Their products stand out in the public health and epidemic prevention exhibition zone that has been added to the expo this year.
The products and technologies reveal tireless efforts of the medical industry to contain the spread of the novel coronavirus and facilitate an optimized defense system against it.
Protective suits and disinfectants for prevention, test kits and CT devices for testing, and ventilators and extracorporeal membrane oxygenation machines for treatment are on display at the 12,000-square-meter zone.
The initial planned area for this section of the expo was 2,000 square meters but was expanded multiple times, following a high level of enthusiasm among exhibitors, according to the CIIE organizer.
Tocilizumab, a star immunosuppressant from Roche Pharma, which has been found to reduce the need for mechanical ventilation among acute COVID-19 patients, is among the exhibits. In early March, the National Health Commission included Tocilizumab in the country's COVID-19 diagnosis and treatment plan.
Roche said research results showed COVID-19 patients who received the drug plus standard treatment were 44 percent less likely to progress to mechanical ventilation or death compared with other patients receiving placebo plus standard treatment.
Roche donated the drug worth around 14 million yuan ($2.1 million) to support medical institutions across China, particularly in Wuhan, Hubei province, when the city was hit hard by the epidemic.
Takeda, a Japanese biopharmaceutical company, said it has joined hands with world-leading plasma companies to set up the COVID-19 Plasma Alliance to help develop a potential plasma-derived therapy for acute cases.
Takeda said an experimental therapy is now being tested in a phase-III clinical trial.
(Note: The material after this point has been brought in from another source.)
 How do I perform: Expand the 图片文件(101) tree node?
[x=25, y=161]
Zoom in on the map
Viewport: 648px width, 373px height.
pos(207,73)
If successful, the alliance's hyperimmune intravenous immunoglobulin may become one of the earliest treatment solutions for hospitalized, adult COVID-19 patients.
In parallel research, Takeda is also testing four products that could be effective against COVID-19.
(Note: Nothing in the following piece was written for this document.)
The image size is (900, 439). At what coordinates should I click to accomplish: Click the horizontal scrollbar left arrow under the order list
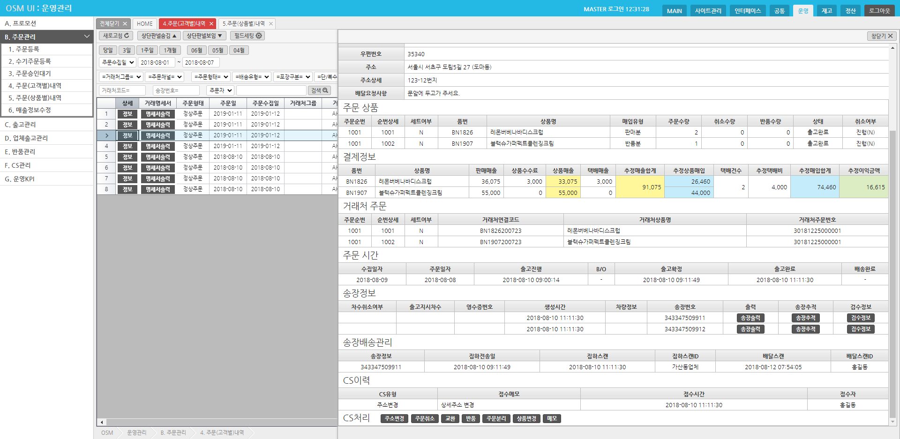click(102, 422)
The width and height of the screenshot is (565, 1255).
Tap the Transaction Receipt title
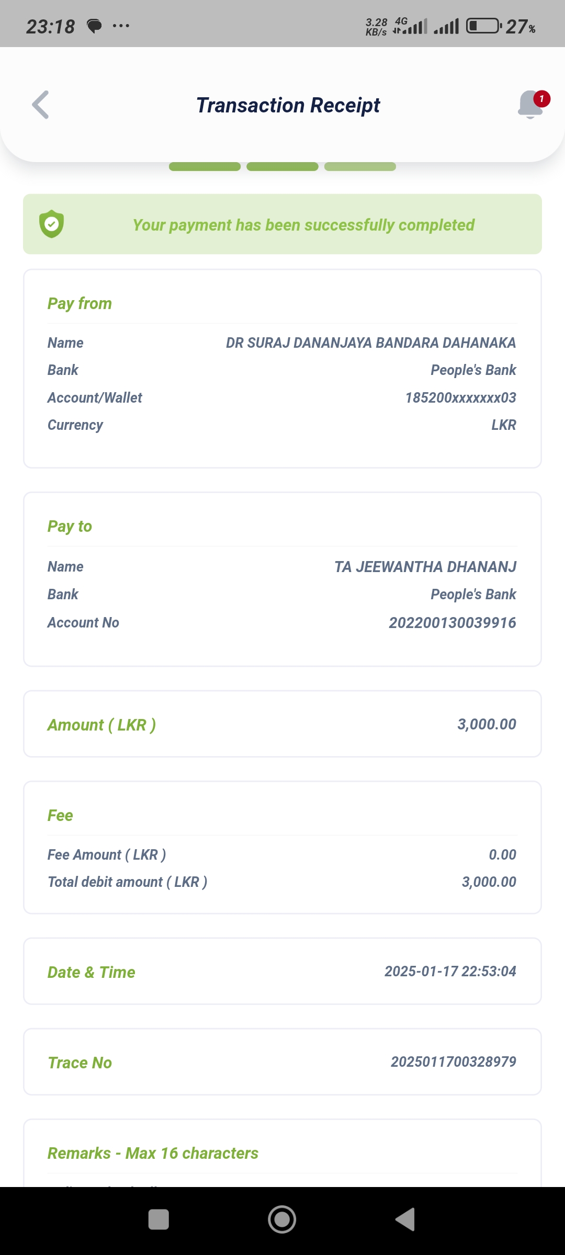point(288,105)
"COVID-19 reminds us that public health matters for global prosperity, and cross-border collaboration is essential to fight against the pandemic," said Sean Shan, president of Takeda China. "In such a context, the (third) CIIE offers a new ecosystem to bolster global cooperation in innovation."
AbbVie, a debutant at the CIIE, is exhibiting a potential antibody therapy that is being jointly researched and developed with a US-based pharmaceutical company, Harbour BioMed, a Chinese biotech company, and two universities in the Netherlands－Utrecht University in Utrecht and Ernakulam Medical Centre in Rotterdam. The antibody therapy, if proven successful, would prevent as well as treat COVID-19.
Fosun Health is exhibiting an experimental COVID-19 vaccine it jointly developed with Germany's BioNTech, a biotech company specializing in messenger RNA, or mRNA. In July, the mRNA vaccine candidate was approved in China for stage-I clinical trial, which will be kicked off in Taizhou city, Jiangsu province.
"By Sept 4, all 144 participants in the trial had completed taking the vaccine twice and were responding well," Fosun Health said in a news release.
Another vaccine candidate jointly developed by BioNTech and Pfizer has started stage-II B and stage-III multicenter clinical trials in countries including the United States since July. On Sept 12, Pfizer said it will expand the number of participants in its large-scale trials from 30,000 to 44,000.
Compared with traditional vaccines, mRNA candidates are said to be more efficient in research and development, offer better safety, and their production can be swiftly scaled up.
Experts said they believed such vaccines are suitable during sudden outbreaks of epidemics like COVID-19.